More precisely, the energy cost to a bird of flying long distances is balanced out by the energy savings of being in a place where, in summer, there are lots of mosquitoes, flies, insect larvae and other avian delicacies, and there is relatively little competition for food.
The focus on energy acquisition and energy expenditure explains not only individual bird behavior — say, why one warbler chooses to fly from the Yucatan to Upstate New York — but also the geographical distribution of all birds collectively, according to Marius Somveille, lead author of the new report.
In the model, migratory behavior emerges as if driven by a global mechanism to redistribute birds more efficiently. It's not just animal instinct honed by evolution; it's the biosphere arranging birds in the most logical fashion.
“There's just one rule and one mathematical model that explains the whole thing,” said Somveille, who did the research at Oxford University and is now at Yale.
“I think it’s a great study,” said Andrew Farnsworth, a Cornell University migration biologist who was not involved with the new study. “It's the best evidence we have so far that energy — and vegetation translated into energy — is really the guiding principle behind the patterns we see.”
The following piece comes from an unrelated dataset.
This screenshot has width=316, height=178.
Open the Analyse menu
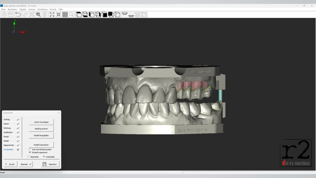(x=32, y=9)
There's obviously a common-sense element to this: Birds seek food. Every ornithologist knows that migratory birds tend to track the “green wave” as spring growth moves north and are, in effect, going where the energy is. But the new research says that this follow-the-energy model can explain bird distribution on a global scale (with some exceptions, such as in the Andes and the Himalayas), and that the same concept could be deployed to explain why other animals, such as fish and whales, migrate the way they do.
This could also help scientists understand the implications of climate change on the future distribution of birds and other species.
In preparing the study, Somveille created a simulated planet in which birds appear first in the tropics and gradually fill it up. The study uses vegetation as a proxy for the energy supply in the environment.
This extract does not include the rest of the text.